Decía Groucho Marx que cuando se muriera lo incineraran y enviaran el 10% de las cenizas a su agente. Lo decía en broma, claro, pero si uno perforaba la capa superficial de sus chistes y se asomaba al agujero resultante, podía ver la composición cualitativa y cuantitativa de la naturaleza humana. Dentro de unos días se subastarán en Los Ángeles las cenizas de Truman Capote, fallecido hace 32 años. Durante todo ese tiempo, alguien las guardó como una inversión de la que, según cálculos de la casa subastadora, podría obtener ahora entre cuatro y seis mil dólares. Un pellizco.

-Llevo diciéndote toda la vida que no hay que tirar nada- le dice una señora a su marido en la cafetería en la que leen la prensa a medias en voz alta.

Por eso me he enterado de la subasta. Hay gente que lo tira todo y gente que conserva hasta los recortes de las uñas de los pies. Pero existe una tercera categoría: la de las personas que creen que lo tiran todo y no tiran nada. Es a la que pertenezco yo. Tengo mi despacho invadido por objetos inservibles de los que estoy convencido de haberme desprendido. La evidencia de que están ahí, ocupando todos los armarios, no hace mella en mi fe. Hay un síndrome, el «de Antón» que incluye a aquellas personas que se quedan ciegas, aunque se creen que siguen viendo. Cuando se tropiezan con las paredes, lo atribuyen a un despiste.

Cuando mi mujer me dice, con pruebas en la mano, que padezco el síndrome de Diógenes, yo lo niego. Acepto, en todo caso, que llevo una temporada con mucho trabajo, lo que me ha impedido hacer limpia. ¿Por qué lo niego si sé que es verdad? Un día se lo pregunté a mi psicoanalista que, como es habitual, me devolvió la pregunta, porque mi psicoanalista se desprende de todo, especialmente de mis preguntas.
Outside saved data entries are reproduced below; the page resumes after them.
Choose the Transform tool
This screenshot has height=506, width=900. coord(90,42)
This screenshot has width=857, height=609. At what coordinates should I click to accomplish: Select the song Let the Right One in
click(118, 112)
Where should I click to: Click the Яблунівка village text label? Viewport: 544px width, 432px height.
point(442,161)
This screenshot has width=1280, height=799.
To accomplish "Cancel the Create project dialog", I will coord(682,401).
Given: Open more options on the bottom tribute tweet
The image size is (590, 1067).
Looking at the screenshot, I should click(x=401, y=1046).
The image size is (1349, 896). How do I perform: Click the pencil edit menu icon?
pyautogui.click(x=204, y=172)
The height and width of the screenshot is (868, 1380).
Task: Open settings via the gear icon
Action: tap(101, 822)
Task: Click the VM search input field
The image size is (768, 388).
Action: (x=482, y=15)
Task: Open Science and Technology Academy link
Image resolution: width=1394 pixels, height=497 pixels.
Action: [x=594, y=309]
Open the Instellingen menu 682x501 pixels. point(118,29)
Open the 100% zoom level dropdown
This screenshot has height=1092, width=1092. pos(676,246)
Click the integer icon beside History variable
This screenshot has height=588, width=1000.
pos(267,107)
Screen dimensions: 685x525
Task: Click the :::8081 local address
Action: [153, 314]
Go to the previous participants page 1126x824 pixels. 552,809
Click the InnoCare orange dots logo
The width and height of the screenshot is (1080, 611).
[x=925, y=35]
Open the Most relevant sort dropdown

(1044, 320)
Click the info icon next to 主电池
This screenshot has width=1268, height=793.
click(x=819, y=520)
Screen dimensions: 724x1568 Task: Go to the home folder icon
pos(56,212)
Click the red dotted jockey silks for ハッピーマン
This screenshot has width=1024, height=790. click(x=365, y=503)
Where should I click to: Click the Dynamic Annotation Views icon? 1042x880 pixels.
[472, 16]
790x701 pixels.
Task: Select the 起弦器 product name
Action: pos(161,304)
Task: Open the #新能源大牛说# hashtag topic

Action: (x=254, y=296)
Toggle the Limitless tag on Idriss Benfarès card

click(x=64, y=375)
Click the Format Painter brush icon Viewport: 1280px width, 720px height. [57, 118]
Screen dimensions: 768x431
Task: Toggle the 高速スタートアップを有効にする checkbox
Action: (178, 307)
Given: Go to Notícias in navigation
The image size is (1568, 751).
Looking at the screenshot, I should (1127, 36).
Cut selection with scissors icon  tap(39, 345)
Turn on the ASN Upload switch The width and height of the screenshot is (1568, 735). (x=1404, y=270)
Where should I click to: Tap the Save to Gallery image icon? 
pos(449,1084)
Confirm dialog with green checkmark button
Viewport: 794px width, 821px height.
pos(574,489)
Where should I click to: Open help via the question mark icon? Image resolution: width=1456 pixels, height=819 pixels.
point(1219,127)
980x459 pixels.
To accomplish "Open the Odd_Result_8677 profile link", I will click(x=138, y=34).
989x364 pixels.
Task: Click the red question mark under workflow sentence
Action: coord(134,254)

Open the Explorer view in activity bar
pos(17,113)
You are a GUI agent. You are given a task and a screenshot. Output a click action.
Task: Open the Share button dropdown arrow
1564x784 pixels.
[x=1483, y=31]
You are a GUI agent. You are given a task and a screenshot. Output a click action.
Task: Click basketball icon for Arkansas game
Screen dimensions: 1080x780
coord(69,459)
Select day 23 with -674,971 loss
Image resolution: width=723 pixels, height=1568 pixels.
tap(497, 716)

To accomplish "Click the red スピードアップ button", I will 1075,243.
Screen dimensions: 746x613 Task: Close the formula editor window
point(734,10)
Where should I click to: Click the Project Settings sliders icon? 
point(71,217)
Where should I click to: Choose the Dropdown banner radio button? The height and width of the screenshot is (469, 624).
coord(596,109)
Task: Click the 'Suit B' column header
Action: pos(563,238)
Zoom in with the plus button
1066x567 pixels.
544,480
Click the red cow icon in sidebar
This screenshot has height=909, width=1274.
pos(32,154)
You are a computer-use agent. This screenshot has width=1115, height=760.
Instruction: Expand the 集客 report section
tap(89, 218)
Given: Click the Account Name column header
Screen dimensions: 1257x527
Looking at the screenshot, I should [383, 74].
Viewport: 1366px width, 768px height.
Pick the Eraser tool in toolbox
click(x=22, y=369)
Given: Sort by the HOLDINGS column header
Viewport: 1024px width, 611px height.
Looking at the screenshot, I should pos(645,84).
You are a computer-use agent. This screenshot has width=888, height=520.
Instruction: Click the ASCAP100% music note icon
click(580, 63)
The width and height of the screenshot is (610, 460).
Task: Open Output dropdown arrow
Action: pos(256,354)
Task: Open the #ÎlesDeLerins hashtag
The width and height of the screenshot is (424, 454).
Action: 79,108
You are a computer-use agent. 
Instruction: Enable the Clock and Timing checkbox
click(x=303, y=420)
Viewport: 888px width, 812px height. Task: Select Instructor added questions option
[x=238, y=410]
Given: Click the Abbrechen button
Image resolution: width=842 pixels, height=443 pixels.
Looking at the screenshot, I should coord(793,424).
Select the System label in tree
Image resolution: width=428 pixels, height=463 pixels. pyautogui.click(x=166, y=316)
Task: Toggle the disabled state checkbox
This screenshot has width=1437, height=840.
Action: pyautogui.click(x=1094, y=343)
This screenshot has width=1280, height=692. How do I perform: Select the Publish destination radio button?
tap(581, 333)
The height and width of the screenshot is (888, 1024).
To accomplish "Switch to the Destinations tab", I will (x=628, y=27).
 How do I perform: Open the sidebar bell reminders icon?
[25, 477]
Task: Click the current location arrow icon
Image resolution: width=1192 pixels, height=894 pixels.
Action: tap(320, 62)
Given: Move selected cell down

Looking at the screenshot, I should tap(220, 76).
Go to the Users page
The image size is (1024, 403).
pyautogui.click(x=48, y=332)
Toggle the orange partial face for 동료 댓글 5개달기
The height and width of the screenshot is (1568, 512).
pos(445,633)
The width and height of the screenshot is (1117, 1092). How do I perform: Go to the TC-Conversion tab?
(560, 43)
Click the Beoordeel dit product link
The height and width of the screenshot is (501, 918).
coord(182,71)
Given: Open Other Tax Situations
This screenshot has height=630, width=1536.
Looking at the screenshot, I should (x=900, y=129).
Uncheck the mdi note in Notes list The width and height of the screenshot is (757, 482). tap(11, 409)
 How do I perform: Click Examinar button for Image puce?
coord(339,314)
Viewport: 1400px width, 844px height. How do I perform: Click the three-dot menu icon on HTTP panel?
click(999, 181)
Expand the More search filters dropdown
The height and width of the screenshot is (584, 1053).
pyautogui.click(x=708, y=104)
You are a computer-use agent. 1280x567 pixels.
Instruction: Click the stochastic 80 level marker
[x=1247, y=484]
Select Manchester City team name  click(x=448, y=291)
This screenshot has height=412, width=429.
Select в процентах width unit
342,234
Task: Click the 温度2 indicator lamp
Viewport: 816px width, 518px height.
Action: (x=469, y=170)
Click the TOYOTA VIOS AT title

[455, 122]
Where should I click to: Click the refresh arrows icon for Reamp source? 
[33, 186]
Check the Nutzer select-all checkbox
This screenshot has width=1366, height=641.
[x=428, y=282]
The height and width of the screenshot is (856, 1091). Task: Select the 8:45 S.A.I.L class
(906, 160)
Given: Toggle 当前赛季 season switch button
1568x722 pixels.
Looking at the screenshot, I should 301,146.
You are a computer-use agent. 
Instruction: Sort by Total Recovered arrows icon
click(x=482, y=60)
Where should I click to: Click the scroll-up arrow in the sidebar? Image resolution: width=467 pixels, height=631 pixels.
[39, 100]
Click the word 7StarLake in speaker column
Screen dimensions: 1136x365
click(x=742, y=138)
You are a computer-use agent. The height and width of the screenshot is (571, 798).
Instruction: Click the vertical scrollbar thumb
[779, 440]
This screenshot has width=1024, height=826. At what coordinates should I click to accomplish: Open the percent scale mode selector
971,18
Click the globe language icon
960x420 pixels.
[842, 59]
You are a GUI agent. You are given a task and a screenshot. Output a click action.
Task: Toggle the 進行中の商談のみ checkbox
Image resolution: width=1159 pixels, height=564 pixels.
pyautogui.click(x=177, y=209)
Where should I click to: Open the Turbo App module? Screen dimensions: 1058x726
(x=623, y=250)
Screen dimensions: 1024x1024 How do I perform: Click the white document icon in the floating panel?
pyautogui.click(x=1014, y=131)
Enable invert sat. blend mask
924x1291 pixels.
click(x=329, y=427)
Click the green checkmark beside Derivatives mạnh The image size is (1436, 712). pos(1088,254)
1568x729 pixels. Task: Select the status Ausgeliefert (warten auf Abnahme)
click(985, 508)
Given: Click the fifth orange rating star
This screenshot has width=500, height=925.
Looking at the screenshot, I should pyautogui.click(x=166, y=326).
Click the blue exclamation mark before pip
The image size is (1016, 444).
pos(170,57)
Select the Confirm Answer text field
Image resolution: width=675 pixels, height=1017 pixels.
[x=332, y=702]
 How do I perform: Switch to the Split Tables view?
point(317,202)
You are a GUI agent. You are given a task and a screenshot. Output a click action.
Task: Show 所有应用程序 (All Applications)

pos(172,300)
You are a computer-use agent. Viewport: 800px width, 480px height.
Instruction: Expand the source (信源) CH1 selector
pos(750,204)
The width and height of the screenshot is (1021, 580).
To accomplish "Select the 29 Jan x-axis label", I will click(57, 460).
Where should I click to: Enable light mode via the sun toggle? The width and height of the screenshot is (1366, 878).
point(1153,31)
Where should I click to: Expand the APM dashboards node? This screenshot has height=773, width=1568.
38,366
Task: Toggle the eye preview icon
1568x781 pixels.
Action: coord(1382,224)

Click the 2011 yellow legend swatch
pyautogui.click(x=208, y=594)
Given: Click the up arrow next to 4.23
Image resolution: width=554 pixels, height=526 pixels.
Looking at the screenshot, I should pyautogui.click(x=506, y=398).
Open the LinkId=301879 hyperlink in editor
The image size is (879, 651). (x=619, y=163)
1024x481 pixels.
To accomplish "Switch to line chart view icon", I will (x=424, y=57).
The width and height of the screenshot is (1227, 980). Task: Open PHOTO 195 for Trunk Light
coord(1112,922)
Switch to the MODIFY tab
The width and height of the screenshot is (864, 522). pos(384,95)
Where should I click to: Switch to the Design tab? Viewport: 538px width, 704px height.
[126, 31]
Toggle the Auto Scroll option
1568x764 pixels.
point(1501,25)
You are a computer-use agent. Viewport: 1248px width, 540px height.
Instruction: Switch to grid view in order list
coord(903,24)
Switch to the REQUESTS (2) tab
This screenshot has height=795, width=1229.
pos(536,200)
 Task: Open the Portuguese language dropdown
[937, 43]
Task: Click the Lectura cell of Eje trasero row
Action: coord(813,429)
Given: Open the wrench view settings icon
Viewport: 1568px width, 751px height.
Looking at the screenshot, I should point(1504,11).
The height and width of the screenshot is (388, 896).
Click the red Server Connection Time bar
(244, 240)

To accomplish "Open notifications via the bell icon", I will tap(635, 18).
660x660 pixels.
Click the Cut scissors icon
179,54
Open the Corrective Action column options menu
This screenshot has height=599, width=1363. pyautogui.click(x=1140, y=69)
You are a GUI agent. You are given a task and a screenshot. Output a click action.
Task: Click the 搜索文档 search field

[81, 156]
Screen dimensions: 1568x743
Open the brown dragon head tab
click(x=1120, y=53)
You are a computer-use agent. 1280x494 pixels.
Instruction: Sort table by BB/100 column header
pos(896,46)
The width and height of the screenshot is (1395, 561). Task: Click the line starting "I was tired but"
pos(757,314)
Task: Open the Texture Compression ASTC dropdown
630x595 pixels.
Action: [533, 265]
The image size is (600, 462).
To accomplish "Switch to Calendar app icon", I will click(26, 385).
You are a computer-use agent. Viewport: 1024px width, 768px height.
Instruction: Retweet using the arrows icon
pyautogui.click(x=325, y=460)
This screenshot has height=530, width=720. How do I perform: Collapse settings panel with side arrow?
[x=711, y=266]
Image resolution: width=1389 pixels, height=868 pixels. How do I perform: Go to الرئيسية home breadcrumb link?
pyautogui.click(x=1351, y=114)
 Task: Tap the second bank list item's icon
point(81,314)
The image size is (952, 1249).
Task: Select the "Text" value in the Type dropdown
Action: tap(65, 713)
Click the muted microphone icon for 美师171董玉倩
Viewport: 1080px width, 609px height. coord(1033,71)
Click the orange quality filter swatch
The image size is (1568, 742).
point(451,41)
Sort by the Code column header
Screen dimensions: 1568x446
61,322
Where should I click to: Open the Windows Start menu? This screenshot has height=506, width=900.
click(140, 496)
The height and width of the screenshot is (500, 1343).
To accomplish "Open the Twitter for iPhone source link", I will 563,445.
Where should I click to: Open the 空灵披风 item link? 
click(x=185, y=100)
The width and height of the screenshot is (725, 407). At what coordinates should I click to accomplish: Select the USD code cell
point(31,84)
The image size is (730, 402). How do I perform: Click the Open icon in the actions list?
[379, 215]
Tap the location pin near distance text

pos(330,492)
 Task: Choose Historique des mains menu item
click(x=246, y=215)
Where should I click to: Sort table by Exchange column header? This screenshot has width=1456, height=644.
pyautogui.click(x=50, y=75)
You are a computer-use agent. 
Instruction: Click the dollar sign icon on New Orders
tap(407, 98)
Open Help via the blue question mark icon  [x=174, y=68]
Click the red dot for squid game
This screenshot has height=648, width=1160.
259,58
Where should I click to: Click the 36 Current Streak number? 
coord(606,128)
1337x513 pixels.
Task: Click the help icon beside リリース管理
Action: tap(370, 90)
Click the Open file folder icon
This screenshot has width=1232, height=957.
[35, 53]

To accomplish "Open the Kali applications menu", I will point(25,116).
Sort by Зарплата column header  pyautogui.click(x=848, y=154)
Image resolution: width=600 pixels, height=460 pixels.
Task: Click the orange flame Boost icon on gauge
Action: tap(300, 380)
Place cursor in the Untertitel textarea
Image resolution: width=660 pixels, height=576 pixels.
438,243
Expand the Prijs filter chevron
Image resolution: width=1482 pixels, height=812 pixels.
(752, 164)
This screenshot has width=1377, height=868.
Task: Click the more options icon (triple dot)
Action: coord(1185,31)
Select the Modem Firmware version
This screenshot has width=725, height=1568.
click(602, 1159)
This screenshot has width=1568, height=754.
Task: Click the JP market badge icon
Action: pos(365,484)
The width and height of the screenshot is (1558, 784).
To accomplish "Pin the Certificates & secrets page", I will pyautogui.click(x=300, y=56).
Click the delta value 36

Creo en la arqueología, eso es lo cierto. Trato de hacer un favor a los antropólogos de dentro de diez o doce mil años. Me los imagino haciendo en la tierra un agujero al otro lado del cual aparece mi despacho tal como se encuentra ahora, con mi esqueleto sentado a la mesa de trabajo, delante del ordenador.

-No cuela- concluye mi psicoanalista.